「簿記の甲子園」で
2度の準優勝を経験 ―熊本商業高校簿記部の近況を教えて下さい。 木庭 現在2年生10名、1年生37名が所属しています。先日3年生が卒業したばかり、ちょうど淋しい時期ですね。6月の日商簿記検定試験へ向けて頑張っているところですが、少し気が抜けている印象もあります。 これまで「簿記の甲子園」と呼ばれる全国大会で、2度の準優勝を経験しました。今年は出来れば優勝したいところですが、最低でも6位入賞を目指しております。 簿記を学ぶ以前に 「人間力」の向上を重視 ―全国大会での実績に加え、大卒程度と言われる「日商簿記一級」の取得者数は九州の高校でトップ。その高いレベルを維持する秘訣を教えて下さい。 木庭 単に簿記を学ぶだけでなく、「人間力の向上」を重視していることでしょうか。実は10年以上前、まだ顧問になったばかりの私は、なかなか結果が出せずにいました。そんな時、尊敬する先生に勧められ『致知』という「人間学を学ぶ雑誌」の記事を読み、衝撃を受けたんです。ある高校の先生が、「まず生徒の人間性を高め、その上で技術や能力を高める教育」を実践しているという内容のものでした。 それをきっかけに、手探りながら私も「人間力」を重視した教育法を進めていきました。たとえば『活力朝礼』、これは各自の志や目指すべき方向をイメージしながら黙想をし、部訓を唱和。さらに挨拶や「ハイの返事」の反復訓練により、基本的な礼儀礼節を身につけてもらっています。また1年生でも、冬からは上級生と共に学習。経験や能力で分けずみんなが教え教わり、1人ひとりの良さを引き出しながら学んでいく体制にしています。 さらに様々な講演会に希望する生徒と共に参加するなど、全員の意識を揃え共に向上していくことを目指しており、この点がポイントかと思います。非効率に見えるかもしれませんが、結果として生徒たちは能動的に学ぶようになり、簿記の成績も格段に高まりました。また毎年、私の部活動中の話や各自の経験、考えなどをまとめた本を自主的に作ってくれています。おかげで後輩や部外の方に、自分たちの学びや成長を伝えることが出来る。そんな良い循環が生まれています。 「時間をかけること」も 結果を出す上では重要 ―生徒の個性を重視する向きもある現在、先生の教育法に批判はなかったでしょうか。 木庭 それが実は、生徒からの批判が毎年ございまして(笑)。それは前述の教育法も含め、例えば休みが少ないとか。我が部は基本的に放課後3時間、休日も活動することにしていますので、「他の子が遊んでいる時に、なぜ自分たちばかり…」といった不満が生まれがちです。 また携帯電話の使用を叱ったことから「辞めます」と言って、部に来なくなった生徒もいました。ただ最終的には生徒にも、その保護者の方々にもご理解頂くことが多かったと思います。 |
木庭 対策というよりも少しずつ、私たちが懸命に取り組む中で、本当に少しずつご理解頂くようになった…という感じでしょうか。例えば、気が付くと簿記の実力が上がっていた。あるいは勤勉になったり家庭でも挨拶が出来るようになった子供の変化に、親御さんが気付くようになった、など。そのように具体的な「結果」を出せたことが良かったのかと思います。

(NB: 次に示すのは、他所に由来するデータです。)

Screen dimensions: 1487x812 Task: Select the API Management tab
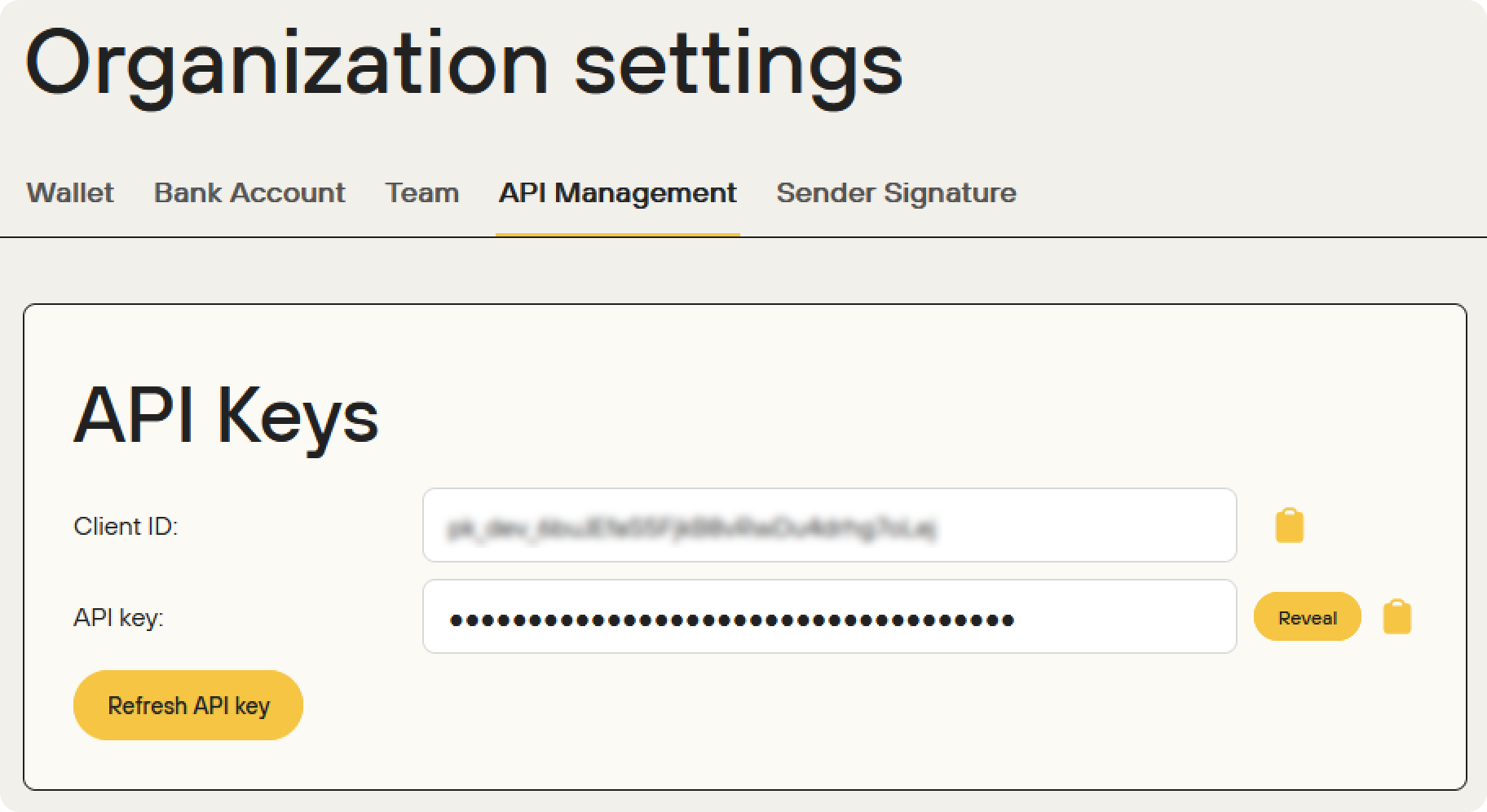point(617,192)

なお結果の大切さに付け加えますと、学習の結果においては人間性はもちろんのこと、やはり「時間をかけること」も重要と考えています。たとえば簿記大会上位の常連校は、例外なく日々時間をかけ、しっかりと勉強していますから。
教え、教えられ
共に成長していこう
―指導者として大切にしていることを教えて下さい。
木庭 生徒を「見捨てない」、「愛情を持ち続ける」ことでしょうか。正直に申しますと、「指導の限界かもしれない」と思う時もありました。けれども私自身が高校時代、愛情豊かにご教授頂いた恩師を持っております。ですからその恩を次世代へ、形を変えてお返しさせて頂こうと。そう言いますと先の「携帯電話の使用を叱って部に来なくなった生徒」ですが、話しかけたり他の生徒に声をかけてもらうなど気にかけ続けていたところ、やがて来るようになりました。
さらに言えば、生徒との出会いを「一期一会」と捉え、全力で教えると共に自分自身も学ばせてもらうこと。私は『スーパーティーチャー(高い指導力を有し、他の教員の指導や研修会の講師を担当する教員として、教育委員会が認証)』に任命されてはいますが、指導方針に自信を持てないこともある、まだまだ未熟な人間です。ですから上から目線ではなく、「教えることを通して、こちらも相手から教わろう、共に成長していこう」。そんな謙虚な姿勢を生徒に説くと同時に、私自身も大切にしています。なお簿記一級試験は生徒と一緒に、私も毎回受験しているんです。時々、不合格を経験することもありますが(笑)。
―そんな先生ご自身の高校時代は、どんなものだったのでしょうか。
木庭 同じ熊商簿記部にいながら、今の在校生に比べると不出来な生徒でした。ただ先にも言いましたが、師に恵まれたということ。また父も同じ商業の教師だったのですが、ちょうど私の入学と同時に熊商に赴任して来まして(笑)。厳しいけれど結果的には尊敬される…そんな父の姿を、多感な年頃に直に見ることが出来ました。今の私がいるのは高校時代の、そんな経験のおかげなのかもしれません。 地域のため日本のため 世界のためになる「人財」に ―若い読者へメッセージをお願いします。 木庭 教え子に人間力と学力の向上を望むのは、充実した学生時代を送って欲しいからだけではありません。もっと重視しているのは、卒業後の未来です。 教師になったばかりの私は、生徒指導が全く出来ない友達のような存在となり、「生徒を向上させる」点では意識の低い、力不足な指導者でした。そのため今は恩師や父、また先に挙げた『致知』や尊敬する森信三先生(国民教育の父」と言われた教育者、哲学者)の著作などに習い、時には厳しく指導するよう努めています。それも生徒の将来を思えばこそです。 学生時代も大切ですが一般には、その後の人生の方がずっと長い。ですから若い今の時期にこそ、常に目的を持って行動し、独力で人生を切り開いていくための準備をした方が良いのではないでしょうか。そして地域のため日本のため、ひいては世界のためになる「人財」に育ち、充実した人生を送ってもらえたらと思います。